Si offende ai rimproveri
Il bambino si sente onnipotente e padrone del mondo, ma le prime esperienze talvolta gli mandano segnali diversi: insieme alle scoperte, infatti, deve fare i conti anche con i propri errori, con gli sbagli, con i divieti e i rimproveri dei genitori. Difficile, dunque, per chi si sente il “re del mondo”, accettare queste prime sconfitte. Insomma, il piccolo, anche se comincia a capire i divieti dei genitori e che cosa può o non può fare, prova lo stesso a fare di testa propria, per seguire i suoi desideri, perché in fondo si crede il “re”. Ovviamente questi suoi tentativi di fare come vuole finiscono per scontrarsi con i rimproveri e le punizioni di mamma e papà. Il bambino si trova così a toccare con mano che il suo “potere” è limitato, ha dei confini e viene ferito nell’orgoglio, sentendosi umiliato.
Che cosa fare
Rimproverarlo in modo adeguato: i richiami di mamma e papà devono essere finalizzati a ridimensionare il senso di onnipotenza del bambino, ma non devono essere umilianti: da rimproverare sono le azioni sbagliate del piccolo, non la sua persona (per esempio, non bisogna dirgli “sei cattivo”), altrimenti il bimbo perderà la fiducia in se stesso e l’autostima.
Morde i coetanei
È arrivato a casa un amichetto e, un attimo dopo, si sente il piccolo ospite piangere perché è stato morso. Quella di mordere è una tappa dello sviluppo del bambino e rappresenta una forma di comunicazione. Per il bambino, infatti, la bocca, con la quale morde, è il primo canale di conoscenza (quando è più piccolo la prima forma di esplorazione passa attraverso il mettersi in bocca tutto). Non a caso raggiunge il suo culmine tra il primo e il secondo anno e tende a esaurirsi quando il bambino impara a esprimere a parole le proprie emozioni. Il morso può diventare anche un modo per comunicare la sua aggressività. Un episodio frequente è quello in cui il bimbo morde il fratellino appena nato: lo vede causa della minore attenzione della mamma e allora glielo fa sapere con il morso.

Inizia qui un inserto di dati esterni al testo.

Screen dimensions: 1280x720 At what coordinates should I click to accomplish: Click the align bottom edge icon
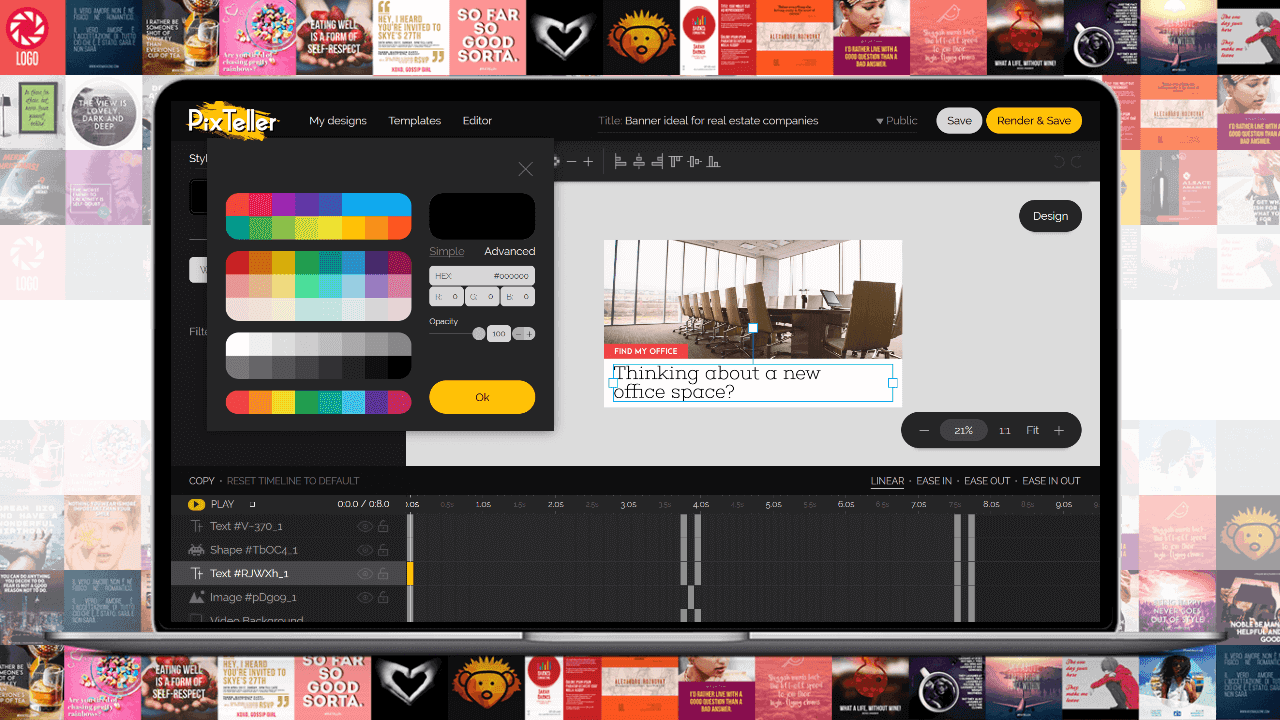click(712, 161)
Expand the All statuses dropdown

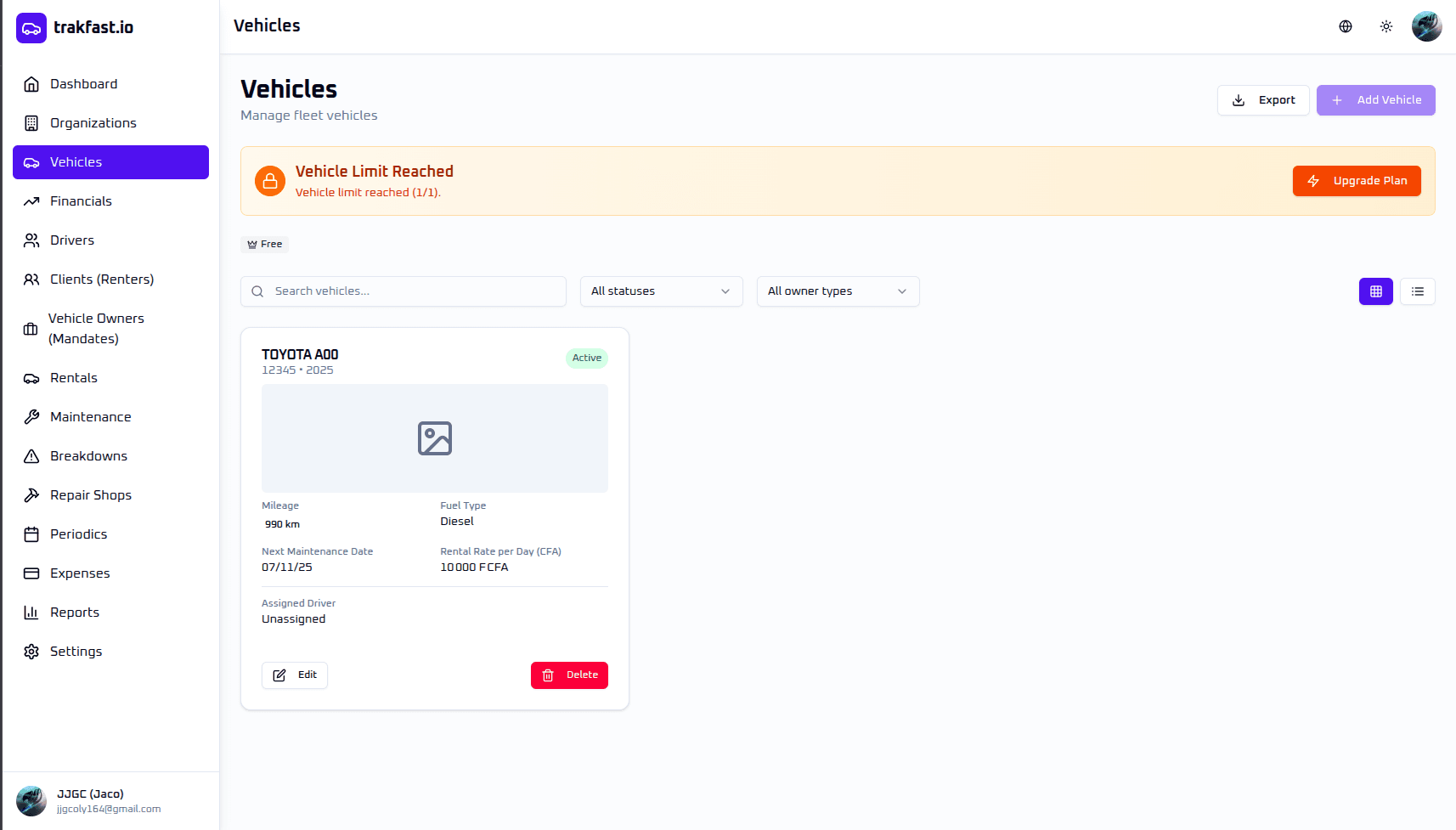coord(661,291)
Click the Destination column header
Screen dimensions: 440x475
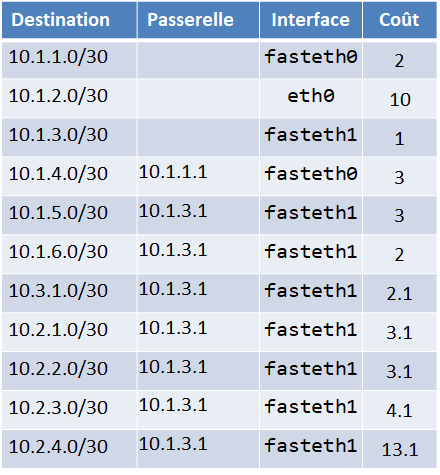click(69, 20)
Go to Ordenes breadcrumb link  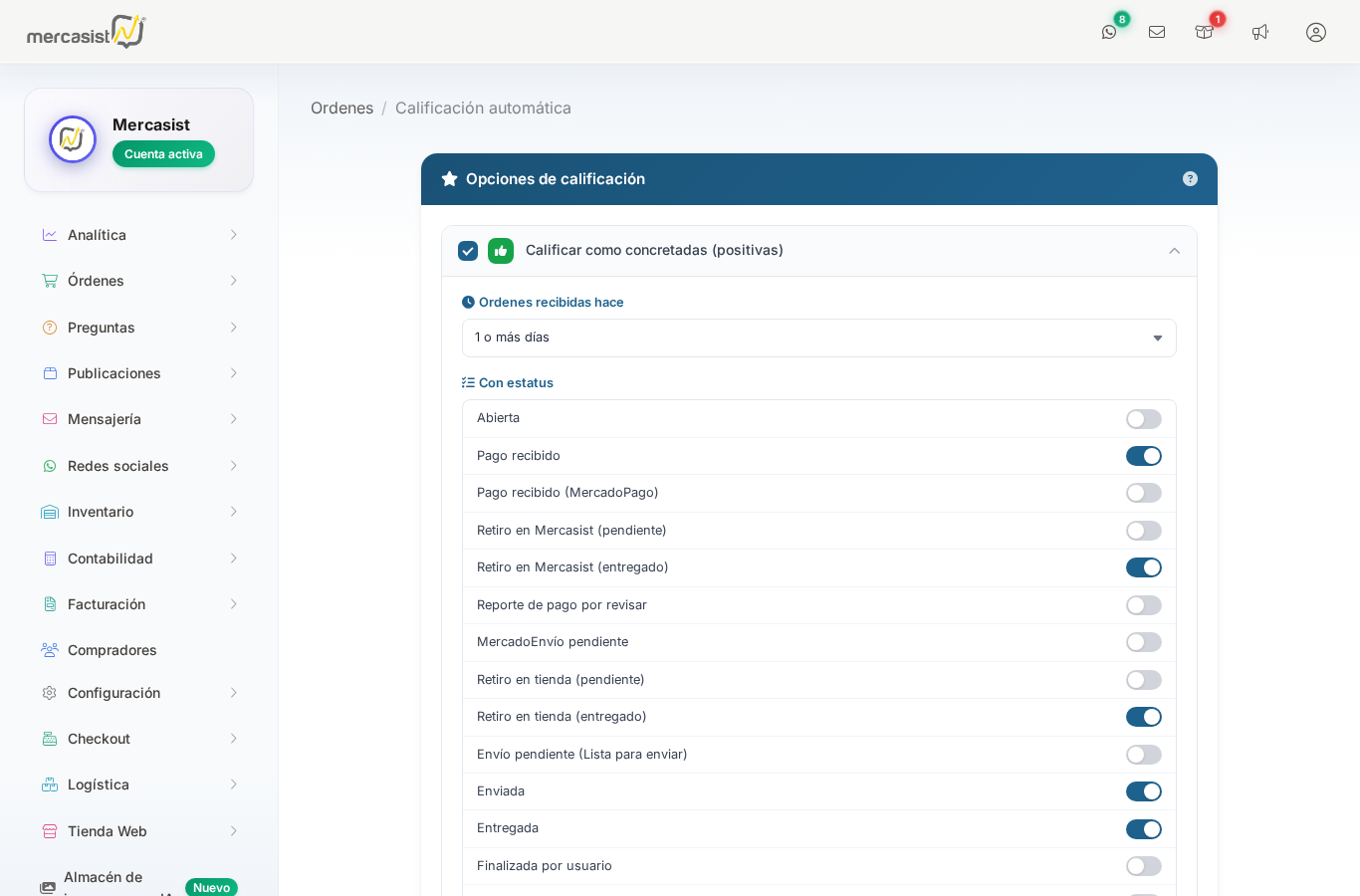click(x=341, y=108)
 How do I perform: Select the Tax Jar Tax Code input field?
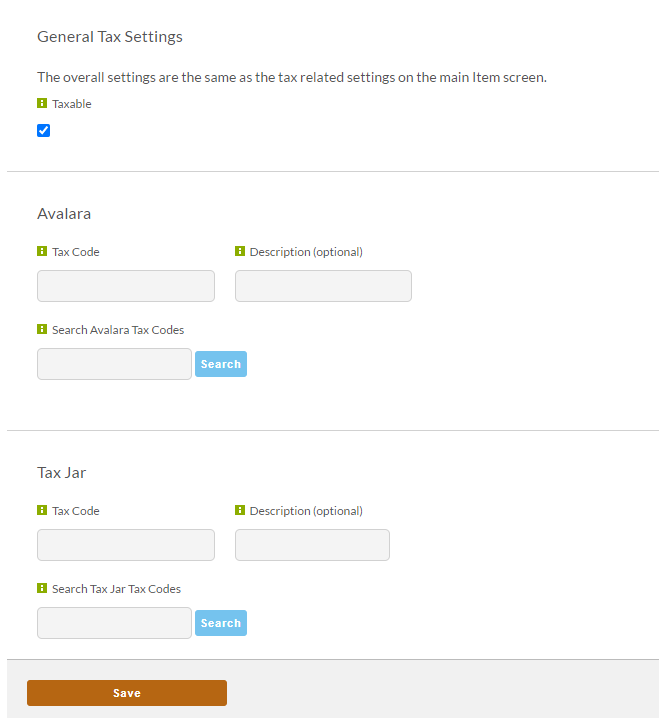[126, 545]
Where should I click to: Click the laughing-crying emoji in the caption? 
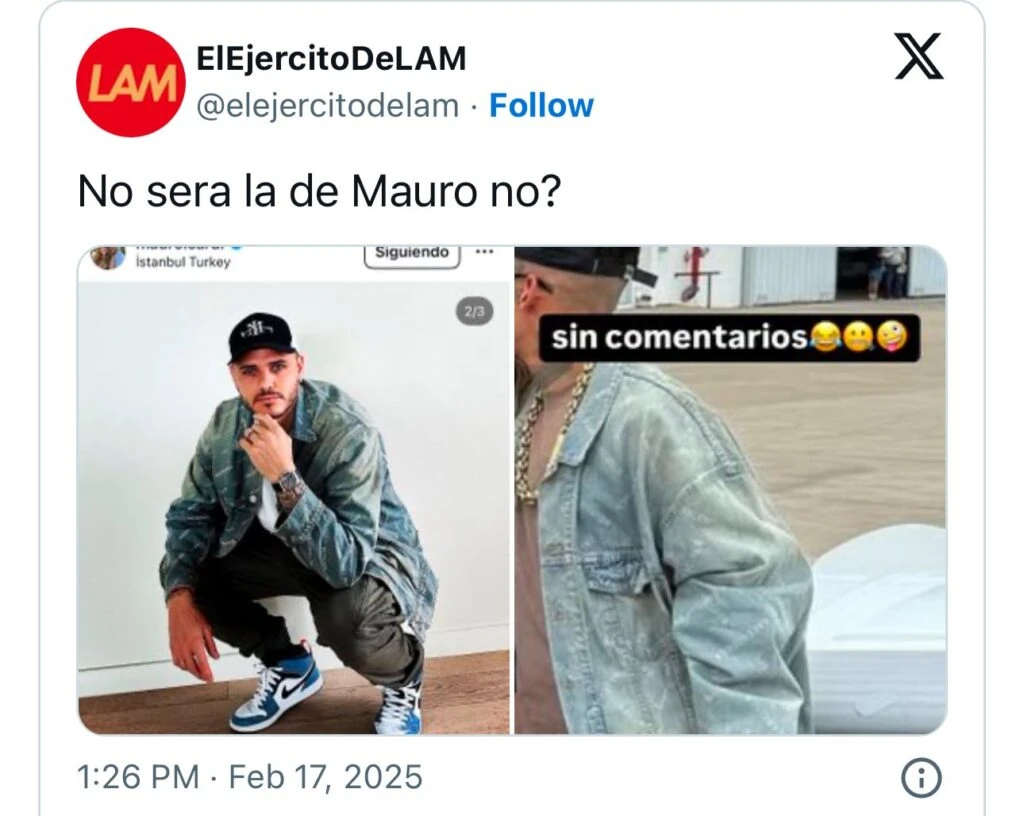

Il bambino, però, non è ancora consapevole del dolore che il morso provoca agli altri.
Che cosa fare
Fermarlo nell’azione, ma senza colpevolizzarlo: il bambino sta imparando a modulare la sua aggressività, ha bisogno di sperimentarla, ma anche di un adulto che sappia capire ciò che lo ha reso così “carico” e che, accanto a un fermo rimprovero, lo sappia aiutare a trovare altri modi per non arrabbiarsi così tanto.
È un po’ mammone
A quest’età è del tutto normale che il bambino sia particolarmente attaccato alla mamma: dopo le esplorazioni autonome condotte durante i mesi precedenti, sembra ora tornare frequentemente da lei non soltanto per ricevere conforto e sicurezza in ogni momento, ma anche per condividere con lei le nuove esperienze di vita. A volte, però, l’attaccamento del bambino può diventare davvero eccessivo: per esempio, si attacca alle gambe della mamma, tendendo disperato le braccia verso di lei, piange ogni volta che lei non c’è e quando la vede la ricopre di baci e di coccole. Una situazione che inevitabilmente mette in crisi anche la mamma, forse un po’ disorientata da un bambino che in alcuni momenti vuole essere tanto intraprendente e autonomo, mentre un attimo dopo le si attacca alle gambe pieno di scoramento. Può, quindi, sentirsi combattuta fra il senso di colpa, soprattutto se deve lasciare il bambino a qualcun altro, e il senso di oppressione in cui si sente intrappolata (i primi distacchi non sono faticosi solamente per il bambino, ma anche per la mamma).
Che cosa fare
Facilitare il distacco dalla mamma, rispettando l’oscillazione tra la voglia di andare e la paura a lasciare: a questo scopo occorre accompagnare il bimbo pian piano con piccole esperienze che lo abituino a “sperimentarsi” senza mamma per qualche momento, a scoprire che può farcela anche se lei non c’è e soprattutto a rassicurarsi che lei torna comunque sempre da lui. Per esempio, può essere utile uscire e lasciarlo più spesso con il papà che, in questo momento, gioca un ruolo di primo piano proprio per la sua possibilità di rendere più equilibrato il rapporto mamma-bambino.